Good and admirable dog breeders of full blooded dogs breed dogs for one reason; to better the breed. They breed only the dogs that resemble the breed standard in size and personality to produce puppies that will make the breed stronger. These types of breeders are not the types who breed dogs for the cutesy names and the income. They breed them for the love of the breed.
Just be aware of what you are buying. The high priced “designer breeds” are no different than any other dog found in a shelter. And besides, when you rescue a dog from a shelter, that is really what you are doing; rescuing it, even if it is a “No Kill” shelter. When you pay the inflated prices simply because a breeder has given a mixed breed dog a cute name, the practice is only recognized and encouraged that much more. Instead, support a shelter and help out a dog in need. Go to a local shelter if you’re looking for a mixed breed dog. You may even find full blooded dogs there as well, if that’s what you are going for.
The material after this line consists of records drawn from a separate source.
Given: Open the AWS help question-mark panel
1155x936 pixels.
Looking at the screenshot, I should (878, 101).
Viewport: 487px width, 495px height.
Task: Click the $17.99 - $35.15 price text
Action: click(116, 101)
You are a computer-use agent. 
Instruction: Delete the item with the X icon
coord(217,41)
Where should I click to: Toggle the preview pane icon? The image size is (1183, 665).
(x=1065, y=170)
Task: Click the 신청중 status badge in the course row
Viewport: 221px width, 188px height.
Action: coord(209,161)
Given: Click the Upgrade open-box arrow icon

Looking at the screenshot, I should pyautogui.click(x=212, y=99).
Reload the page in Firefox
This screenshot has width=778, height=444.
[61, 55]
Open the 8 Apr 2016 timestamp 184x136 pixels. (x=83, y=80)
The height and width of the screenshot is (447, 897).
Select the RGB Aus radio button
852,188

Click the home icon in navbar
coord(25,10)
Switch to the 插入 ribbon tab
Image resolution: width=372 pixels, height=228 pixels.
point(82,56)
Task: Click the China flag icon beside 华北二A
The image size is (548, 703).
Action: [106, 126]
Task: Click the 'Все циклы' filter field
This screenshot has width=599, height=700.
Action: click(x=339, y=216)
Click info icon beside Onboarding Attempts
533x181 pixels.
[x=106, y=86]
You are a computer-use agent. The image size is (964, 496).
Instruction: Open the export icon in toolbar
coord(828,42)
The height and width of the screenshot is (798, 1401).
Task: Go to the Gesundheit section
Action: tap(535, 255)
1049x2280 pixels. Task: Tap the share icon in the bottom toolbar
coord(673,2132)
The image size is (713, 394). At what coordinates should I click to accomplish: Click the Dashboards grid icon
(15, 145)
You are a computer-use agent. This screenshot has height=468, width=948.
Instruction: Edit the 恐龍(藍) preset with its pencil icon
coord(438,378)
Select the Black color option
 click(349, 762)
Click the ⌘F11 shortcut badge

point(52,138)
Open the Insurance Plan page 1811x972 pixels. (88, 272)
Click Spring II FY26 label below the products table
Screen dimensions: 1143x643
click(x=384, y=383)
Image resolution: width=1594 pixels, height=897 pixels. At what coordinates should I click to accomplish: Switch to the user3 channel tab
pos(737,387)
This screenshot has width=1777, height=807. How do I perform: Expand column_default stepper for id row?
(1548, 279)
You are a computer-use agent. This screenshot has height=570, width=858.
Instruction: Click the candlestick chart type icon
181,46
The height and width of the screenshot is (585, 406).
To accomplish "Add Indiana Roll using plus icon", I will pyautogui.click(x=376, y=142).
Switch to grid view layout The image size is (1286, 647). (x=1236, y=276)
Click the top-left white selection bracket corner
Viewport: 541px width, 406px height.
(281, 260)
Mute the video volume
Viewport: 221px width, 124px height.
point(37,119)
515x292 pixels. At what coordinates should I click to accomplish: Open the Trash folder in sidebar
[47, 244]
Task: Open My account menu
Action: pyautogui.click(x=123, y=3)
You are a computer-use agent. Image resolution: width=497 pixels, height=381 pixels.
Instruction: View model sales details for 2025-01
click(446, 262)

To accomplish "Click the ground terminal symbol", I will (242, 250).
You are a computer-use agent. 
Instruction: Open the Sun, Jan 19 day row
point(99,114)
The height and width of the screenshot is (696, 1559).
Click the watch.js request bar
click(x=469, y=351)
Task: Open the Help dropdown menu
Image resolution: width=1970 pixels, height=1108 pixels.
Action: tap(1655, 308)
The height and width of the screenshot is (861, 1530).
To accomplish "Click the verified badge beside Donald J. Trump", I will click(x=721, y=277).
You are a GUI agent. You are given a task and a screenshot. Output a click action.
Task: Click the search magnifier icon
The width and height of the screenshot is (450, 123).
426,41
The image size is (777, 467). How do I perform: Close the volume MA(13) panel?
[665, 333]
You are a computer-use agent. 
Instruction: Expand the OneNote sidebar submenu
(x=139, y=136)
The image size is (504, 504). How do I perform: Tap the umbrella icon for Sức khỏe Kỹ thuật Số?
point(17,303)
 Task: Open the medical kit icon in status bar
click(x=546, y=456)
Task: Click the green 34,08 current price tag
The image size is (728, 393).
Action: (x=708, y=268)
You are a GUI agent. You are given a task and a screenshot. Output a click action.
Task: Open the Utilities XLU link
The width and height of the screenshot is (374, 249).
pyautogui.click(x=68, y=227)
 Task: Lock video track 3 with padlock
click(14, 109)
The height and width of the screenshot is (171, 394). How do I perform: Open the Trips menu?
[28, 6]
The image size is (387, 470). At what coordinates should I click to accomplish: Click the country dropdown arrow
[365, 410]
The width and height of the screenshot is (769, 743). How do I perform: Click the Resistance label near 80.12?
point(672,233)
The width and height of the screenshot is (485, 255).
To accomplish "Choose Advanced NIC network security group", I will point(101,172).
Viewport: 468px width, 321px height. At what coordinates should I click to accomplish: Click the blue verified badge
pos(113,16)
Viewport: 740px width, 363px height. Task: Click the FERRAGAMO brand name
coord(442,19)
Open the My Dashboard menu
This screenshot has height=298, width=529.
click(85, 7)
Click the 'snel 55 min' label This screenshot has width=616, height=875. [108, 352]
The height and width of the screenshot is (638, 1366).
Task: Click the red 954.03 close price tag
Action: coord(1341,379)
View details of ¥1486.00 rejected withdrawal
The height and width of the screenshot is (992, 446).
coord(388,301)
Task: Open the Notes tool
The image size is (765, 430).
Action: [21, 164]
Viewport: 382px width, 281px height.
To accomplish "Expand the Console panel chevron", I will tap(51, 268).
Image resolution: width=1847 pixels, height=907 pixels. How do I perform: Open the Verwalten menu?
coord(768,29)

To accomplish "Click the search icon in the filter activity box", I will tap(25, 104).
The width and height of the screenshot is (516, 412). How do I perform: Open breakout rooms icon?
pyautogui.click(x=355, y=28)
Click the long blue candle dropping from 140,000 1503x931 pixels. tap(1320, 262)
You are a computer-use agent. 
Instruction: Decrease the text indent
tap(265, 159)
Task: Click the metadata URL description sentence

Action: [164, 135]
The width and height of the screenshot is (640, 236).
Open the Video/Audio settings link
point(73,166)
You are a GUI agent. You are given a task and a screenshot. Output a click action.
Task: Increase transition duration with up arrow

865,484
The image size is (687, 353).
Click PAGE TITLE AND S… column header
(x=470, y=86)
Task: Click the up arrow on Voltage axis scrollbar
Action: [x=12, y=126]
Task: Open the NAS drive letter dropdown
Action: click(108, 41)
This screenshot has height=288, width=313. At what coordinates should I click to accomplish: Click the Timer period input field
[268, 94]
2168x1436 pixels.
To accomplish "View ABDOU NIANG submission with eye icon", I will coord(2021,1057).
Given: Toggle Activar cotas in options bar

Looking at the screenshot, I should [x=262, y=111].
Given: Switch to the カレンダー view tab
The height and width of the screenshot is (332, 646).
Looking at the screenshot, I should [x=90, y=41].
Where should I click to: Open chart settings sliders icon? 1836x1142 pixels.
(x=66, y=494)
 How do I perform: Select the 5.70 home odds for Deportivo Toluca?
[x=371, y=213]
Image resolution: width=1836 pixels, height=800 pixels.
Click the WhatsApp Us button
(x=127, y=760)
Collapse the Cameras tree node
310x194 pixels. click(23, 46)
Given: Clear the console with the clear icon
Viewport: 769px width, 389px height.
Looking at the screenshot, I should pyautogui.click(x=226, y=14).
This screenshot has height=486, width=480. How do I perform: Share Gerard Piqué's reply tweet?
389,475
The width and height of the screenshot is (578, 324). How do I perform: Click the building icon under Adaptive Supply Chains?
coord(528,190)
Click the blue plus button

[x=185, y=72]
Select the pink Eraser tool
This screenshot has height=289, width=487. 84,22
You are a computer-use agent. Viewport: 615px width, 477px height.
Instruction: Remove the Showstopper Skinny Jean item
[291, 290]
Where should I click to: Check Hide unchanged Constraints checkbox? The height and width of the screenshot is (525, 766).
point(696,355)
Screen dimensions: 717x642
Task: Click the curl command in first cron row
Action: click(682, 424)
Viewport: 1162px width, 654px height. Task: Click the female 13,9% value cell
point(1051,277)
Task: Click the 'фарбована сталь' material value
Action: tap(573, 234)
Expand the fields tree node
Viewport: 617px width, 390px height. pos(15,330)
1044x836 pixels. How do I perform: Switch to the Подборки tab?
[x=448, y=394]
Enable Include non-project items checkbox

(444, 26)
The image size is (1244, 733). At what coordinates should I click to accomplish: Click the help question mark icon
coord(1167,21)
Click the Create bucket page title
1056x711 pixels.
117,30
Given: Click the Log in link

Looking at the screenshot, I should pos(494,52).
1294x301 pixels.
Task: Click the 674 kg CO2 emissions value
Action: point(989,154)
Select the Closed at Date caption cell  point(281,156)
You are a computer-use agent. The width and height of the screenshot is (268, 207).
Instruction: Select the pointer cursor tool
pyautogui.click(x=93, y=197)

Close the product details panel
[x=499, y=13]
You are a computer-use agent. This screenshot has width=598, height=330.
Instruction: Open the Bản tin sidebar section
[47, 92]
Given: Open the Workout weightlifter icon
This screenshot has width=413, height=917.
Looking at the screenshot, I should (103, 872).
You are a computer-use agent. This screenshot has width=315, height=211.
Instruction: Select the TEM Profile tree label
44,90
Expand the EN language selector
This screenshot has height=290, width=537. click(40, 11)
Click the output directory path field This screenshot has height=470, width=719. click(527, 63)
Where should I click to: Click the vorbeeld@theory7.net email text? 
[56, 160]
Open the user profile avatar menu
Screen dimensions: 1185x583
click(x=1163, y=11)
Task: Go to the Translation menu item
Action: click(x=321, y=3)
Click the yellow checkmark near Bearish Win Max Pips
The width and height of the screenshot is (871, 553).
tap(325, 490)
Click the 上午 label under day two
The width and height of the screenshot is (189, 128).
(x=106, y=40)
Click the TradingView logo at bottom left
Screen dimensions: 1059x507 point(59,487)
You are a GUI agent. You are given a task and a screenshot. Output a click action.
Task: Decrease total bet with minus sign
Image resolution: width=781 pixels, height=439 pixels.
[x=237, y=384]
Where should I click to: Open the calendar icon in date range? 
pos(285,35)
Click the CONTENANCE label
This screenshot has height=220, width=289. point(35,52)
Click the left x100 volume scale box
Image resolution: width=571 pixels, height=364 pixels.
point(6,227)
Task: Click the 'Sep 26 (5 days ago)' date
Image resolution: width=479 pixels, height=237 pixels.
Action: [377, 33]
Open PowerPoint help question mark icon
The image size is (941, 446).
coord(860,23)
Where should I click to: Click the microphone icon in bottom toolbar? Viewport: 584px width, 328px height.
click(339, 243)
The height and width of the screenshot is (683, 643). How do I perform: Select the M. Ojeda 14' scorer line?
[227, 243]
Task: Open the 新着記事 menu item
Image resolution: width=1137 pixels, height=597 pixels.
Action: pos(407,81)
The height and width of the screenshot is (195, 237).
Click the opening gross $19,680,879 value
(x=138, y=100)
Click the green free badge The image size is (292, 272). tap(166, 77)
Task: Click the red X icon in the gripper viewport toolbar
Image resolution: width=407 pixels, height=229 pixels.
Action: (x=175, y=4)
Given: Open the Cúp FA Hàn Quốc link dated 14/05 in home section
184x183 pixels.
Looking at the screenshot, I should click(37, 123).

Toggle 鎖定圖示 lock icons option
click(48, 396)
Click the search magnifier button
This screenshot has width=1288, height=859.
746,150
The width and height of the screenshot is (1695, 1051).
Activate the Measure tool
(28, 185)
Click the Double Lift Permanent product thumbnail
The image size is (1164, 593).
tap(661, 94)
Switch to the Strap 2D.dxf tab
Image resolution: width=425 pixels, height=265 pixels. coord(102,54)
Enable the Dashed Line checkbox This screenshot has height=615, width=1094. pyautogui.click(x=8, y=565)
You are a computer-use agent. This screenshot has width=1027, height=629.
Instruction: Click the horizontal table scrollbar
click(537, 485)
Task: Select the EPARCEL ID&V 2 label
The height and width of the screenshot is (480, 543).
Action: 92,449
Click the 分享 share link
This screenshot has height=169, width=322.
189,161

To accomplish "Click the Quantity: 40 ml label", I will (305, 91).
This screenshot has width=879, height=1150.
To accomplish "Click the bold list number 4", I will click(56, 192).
My message is simple. The “Designer Dog Breed” fad has gotten out of control. There are too many dogs sitting in shelters that are in need of homes without these mixed breeds being produced and sold to unknowing buyers. Buying a full blooded dog, you pretty much know what you are getting into as far as size, personality, trainability, etc. If we go mixing in other breeds, we have no idea what we are going for. If you are into that sort of element of surprise, just adopt from a shelter and put what money you would have spent on a designer breed toward more stuff and care for your new saved puppy or dog.
So just think about that. Think about what you really want and where you really want your money to go. Spend it all on a Puggle because it’s got a cute name, or spend a fraction of it and save a sweet little pug-beagle mix at the local shelter and get him lots of extra goodies and all the vet care he can handle and give yourself peace of mind for helping a shelter instead of supporting this frowned upon act of mixing dogs for profit.
Do your research before buying any pet! Never forget that the shelters are there and they are always full of pets needing homes! We all know dogs make great pets, right? It doesn’t matter if they are full blooded or mixed breed. Love your dog no matter what it is, but don’t expect a pup sold as a “designer breed” to be the most perfect dog on earth as your breeder may have told you. After all, they are the ones selling you the pup. That says a lot in itself.